Frankly, we could probably list 50 stadiums and why they’re unique and just as good as the others. The Los Angeles Coliseum has hosted the Olympics. Bryant Denny Stadium has the Walk of Champions. Sanford Stadium has a hedge surrounding the field. But below is our list of the top 12 college football stadiums.
Sun Devil Stadium (Arizona State) – A football stadium built between natural structures, this stadium isn’t one of the biggest, but it’s cozy and makes for a noisy evening thanks to the surrounding landscape.
Kyle Field (Texas A&M) – Kyle Field has been a problem for visitors of the Aggies for decades, but the renovation to close the open end of the stadium and add another near-20,000 seats makes it one of the scariest in the SEC. The gates were given a modern look as well in the renovation.
Rose Bowl (UCLA) – The host venue of the Rose Bowl Game, or “The Granddaddy of Them All”, Rose Bowl Stadium is recognized as a National Historic Landmark. Located in Pasadena, the mountains provide a picturesque background for those in attendance.

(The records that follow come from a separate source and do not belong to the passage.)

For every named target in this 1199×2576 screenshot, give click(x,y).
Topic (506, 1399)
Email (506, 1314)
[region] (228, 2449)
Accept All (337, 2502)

Harvard Stadium (Harvard) – Harvard Stadium is the oldest permanent concrete football stadium in college athletics, having been built in 1903. The window-like openings in the concourse area give it the feel of the Roman Coliseum.

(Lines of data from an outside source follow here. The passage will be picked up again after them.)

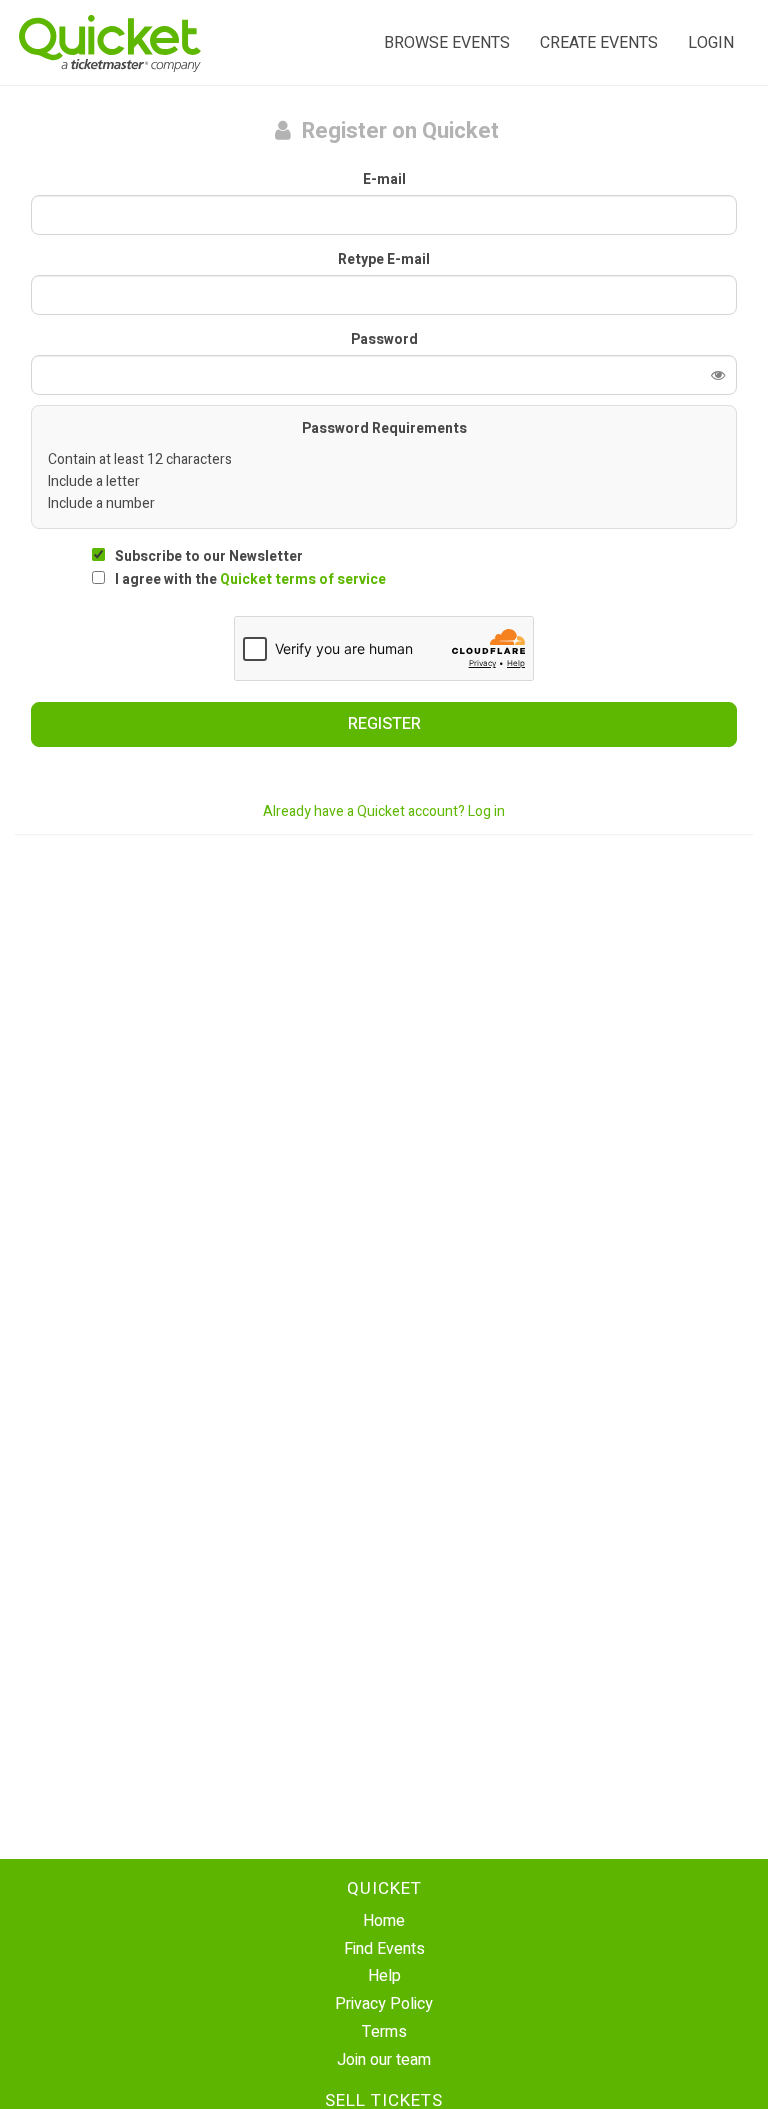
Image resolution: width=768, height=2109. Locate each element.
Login (711, 43)
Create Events (599, 43)
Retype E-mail (384, 260)
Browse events (447, 43)
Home (384, 1921)
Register (384, 724)
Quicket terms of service (303, 579)
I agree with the (250, 579)
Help (384, 1976)
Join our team (384, 2060)
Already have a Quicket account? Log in (384, 811)
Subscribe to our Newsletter (209, 556)
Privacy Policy (384, 2004)
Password (384, 340)
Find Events (384, 1949)
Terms (384, 2032)
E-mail (384, 180)
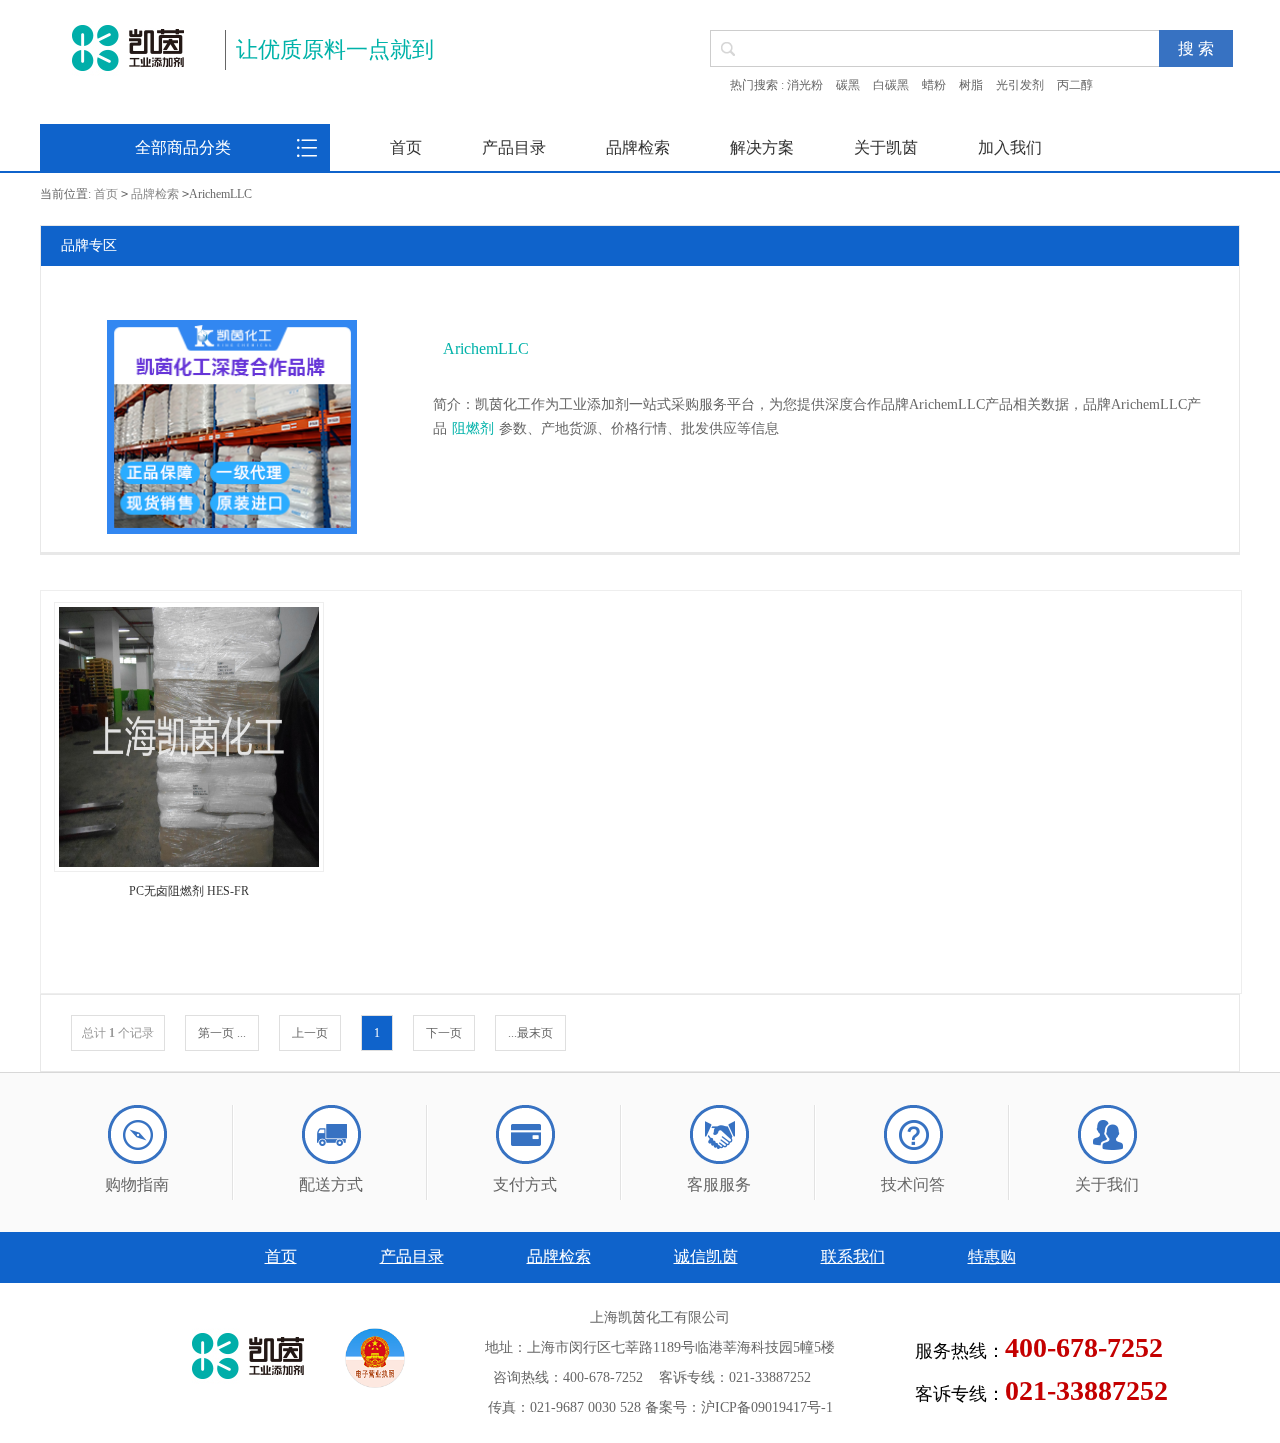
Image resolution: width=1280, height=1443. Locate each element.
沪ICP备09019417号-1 (767, 1407)
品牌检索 (638, 147)
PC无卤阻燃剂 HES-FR (189, 891)
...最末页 (530, 1033)
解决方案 (762, 147)
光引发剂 (1020, 85)
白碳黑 (891, 85)
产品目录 (514, 147)
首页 (406, 147)
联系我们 (853, 1256)
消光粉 (805, 85)
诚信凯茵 (706, 1256)
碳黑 (848, 85)
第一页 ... (222, 1033)
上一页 (310, 1033)
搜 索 (1196, 48)
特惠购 (992, 1256)
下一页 (444, 1033)
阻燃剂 (473, 428)
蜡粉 (934, 85)
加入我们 (1010, 147)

Michie Stadium (Army) – For a venue that is more than 90 years old, Michie Stadium doesn’t look it. With modern entrances and an unbelievable 360-degree view surrounding the stadium, Army’s home is one of the best to take in.
Notre Dame Stadium (Notre Dame) – Just as iconic as its football program, Notre Dame’s stadium is a site to behold. From the cathedral-like entrances to the view of the Golden Dome on campus, this stadium is a must.

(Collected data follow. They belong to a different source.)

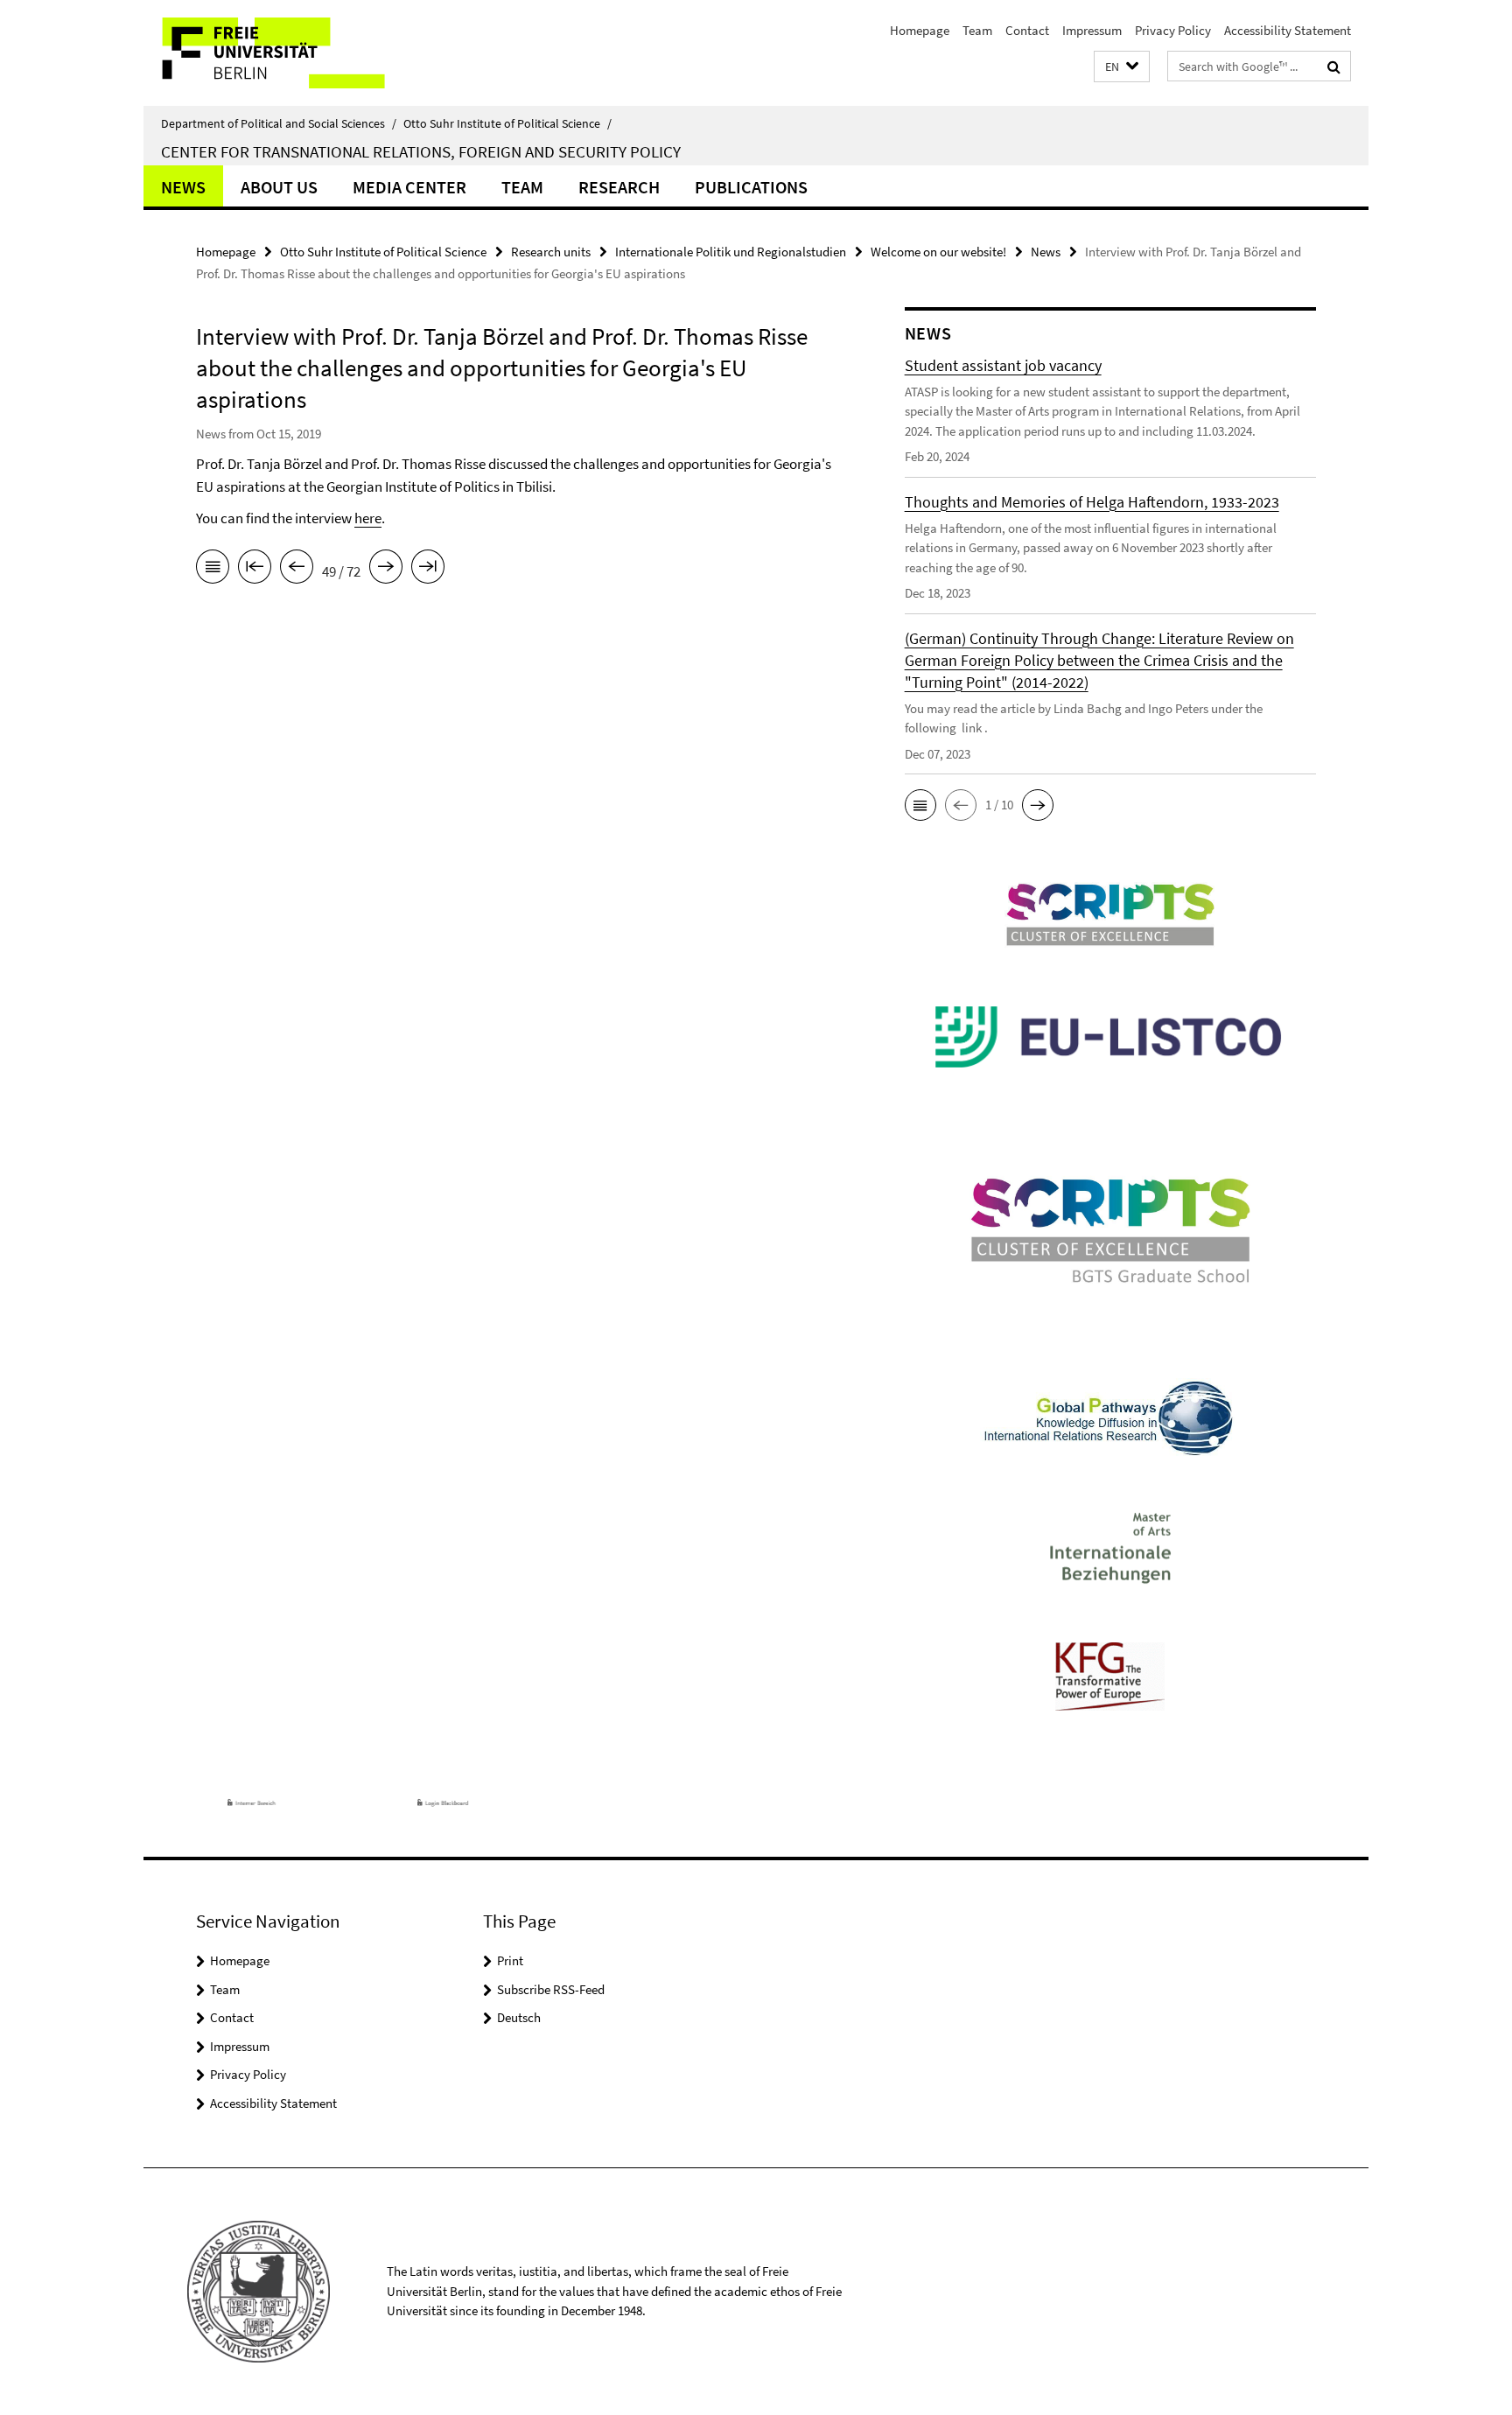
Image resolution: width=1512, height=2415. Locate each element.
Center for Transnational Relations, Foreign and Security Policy (421, 151)
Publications (751, 187)
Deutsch (519, 2017)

Doak Campbell Stadium (Florida State) – Doak is the largest continuous brick structure in the country and has a capacity just under 80,000. Be sure and check out the statue of Osceola and Renegade on your way in to do the tomahawk chop.
Husky Stadium (Washington) – Very unique in design, Husky Stadium is a horseshoe structure with upward extensions on each sideline. Looking through the open end zone gives you an incredible view of Union Bay.
Tiger Stadium (LSU) – Known as Death Valley because visitors rarely escape with a win, Tiger Stadium is as intimidating as stadiums come. Since its opening in 1924, renovations have brought the capacity up by more than 90,000. It has been called the loudest stadium in the country.
Autzen Stadium (Oregon) – Autzen Stadium is a unique structure that creates quite the ruckus. Surrounded by trees, many coaches and players have called it pound-for-pound the loudest stadium in the country, referencing its low stadium capacity.
Ohio Stadium (Ohio State) – The Horseshoe is not only one of the largest stadiums in the country, but the world. The partially-enclosed opening in the horseshoe design pushes the capacity well over 104,000. The rotunda is worth seeing while you’re there.
Michigan Stadium (Michigan) – The Big House indeed. Michigan Stadium is the largest in the United States, and second largest in the world at a capacity of almost 108,000, although it set a record for highest capacity in a college football stadium of 115,109 for the Michigan-Notre Dame night game a few years back. This venue is such an icon that it has hosted the NHL Winter Classic and International Champions Cup soccer. It’s built into the ground and is known as “the hole that Yost dug.”
Memorial Stadium (Nebraska) – The stadium with the NCAA record for consecutive sellouts tops our list. The Sea of Red form the third-largest city in the state of Nebraska any time the Cornhuskers play at home. Recent renovations allowed the stadium’s original exterior to be used as interior reinforcement.